Because the body (temple) has given out, the Astro-cord cord is now cut and you cannot return.

Relevant quote by Abraham Lincoln:

And in the end , it’s not the years in your life that count. It’s the life in your years.

Quote from a Buddha teaching Noble Truth

Life is Pain and suffering, suffering being optional.

The pain and suffering in life we all undergo is an energy form, you CCN have offered truth (many feel and dare not say – transparency) to set many free and an outlet to vent among the council of many educated and wise (Book of Proverb) that post here.

Moreso, you have been blessed in your last days with the best support staff anyone can have (Karen and Dave).

We will meet again.

Willie the bardo thodol is forty-nine days (liberation through hearing, if you click the link you will hear it)

I had the honor of him being one of my mentors in Puerto Rico one summer. When I first met him, I was scared, more intimidated. Then he sat next to me and made me laugh hysterically. He pushed me so hard those weeks. I didn’t understand why.
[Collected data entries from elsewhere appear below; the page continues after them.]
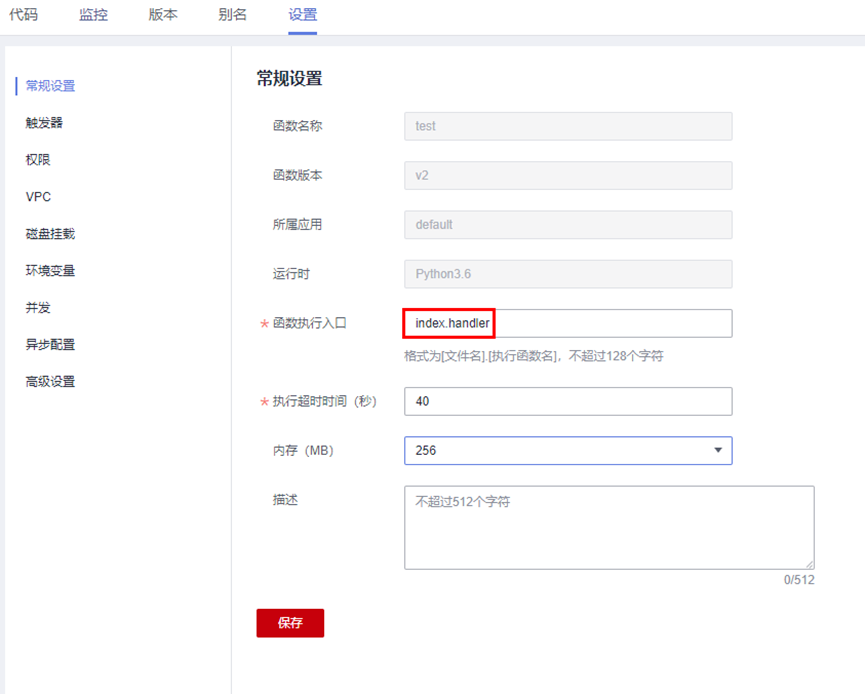This screenshot has width=865, height=694.
Task: Focus the 执行超时时间 field showing 40
Action: click(567, 402)
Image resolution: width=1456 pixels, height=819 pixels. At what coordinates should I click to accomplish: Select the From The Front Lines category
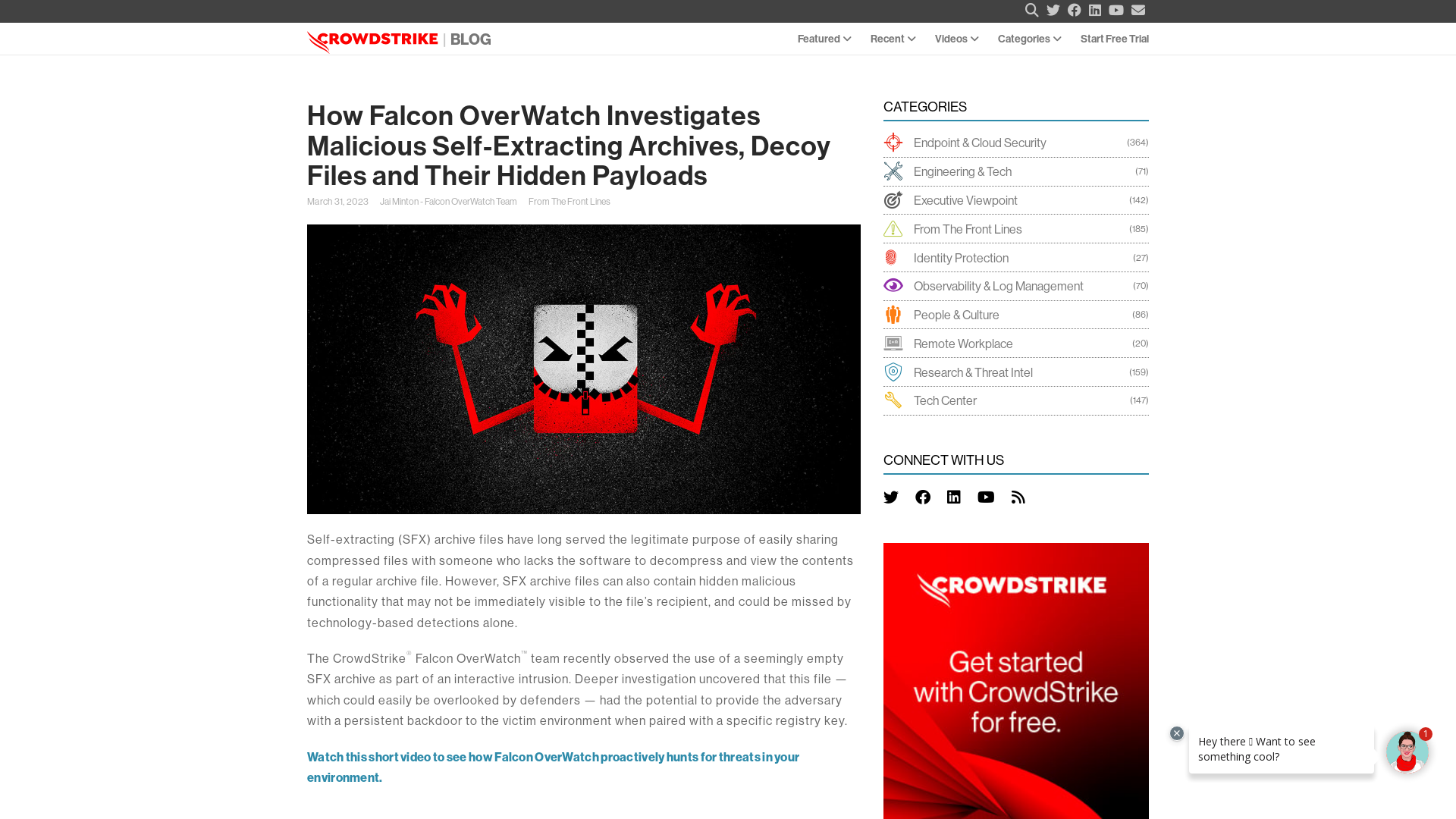point(967,228)
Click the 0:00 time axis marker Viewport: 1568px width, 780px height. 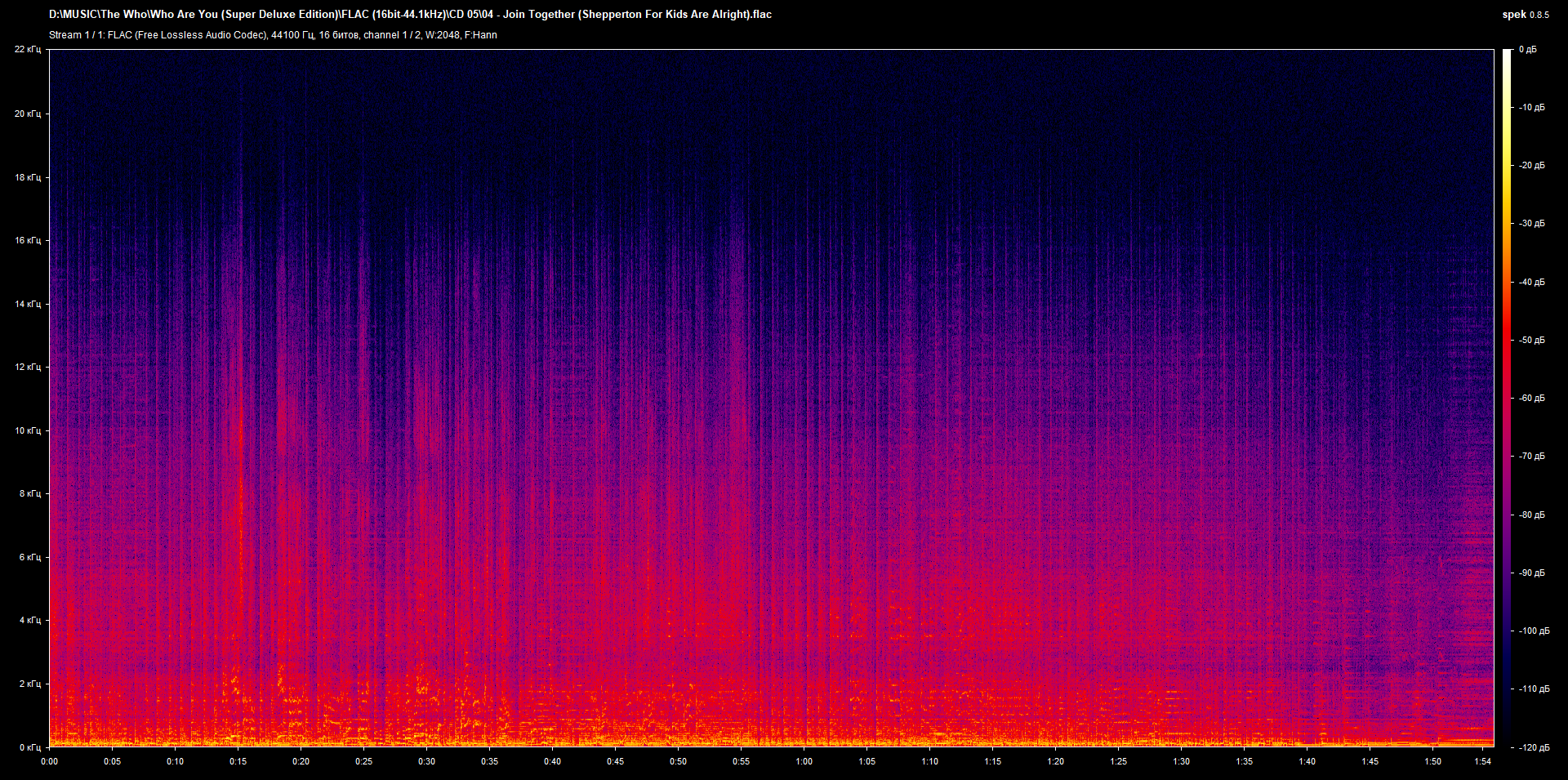click(50, 761)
Then he pulled me aside and told me why. He saw something in me that he truly believes in. We corresponded back and forth for some time after that. He not only helped me as a writer, but I really think George brought out the inner Latina in me and who I really am. He inspired me to write about what I know best…ME! George was one of a kind. He was special and I will miss him greatly.

More evidence that, “The good die young”. Condolences to his brother.

I started my career as a journalism major at Cal Poly just under two years ago. One of my first college

level classes was journalism 203 with Ramos. I have to admit, initially I was somewhat intimidated going into the class, not knowing what to expect or what kind of professor Ramos would turn out to be.

However within just a few minutes of meeting him, I knew I had no reason to be. It was clear that Ramos cared a lot about Cal Poly’s journalism department and he wanted to see his students succeed. I’ve

always struggled with my confidence as a writer, but Ramos helped me believe more in myself and see

that maybe I do have what it takes. I will miss having him as a teacher and hearing all the exciting stories he had to share about his time as a journalist.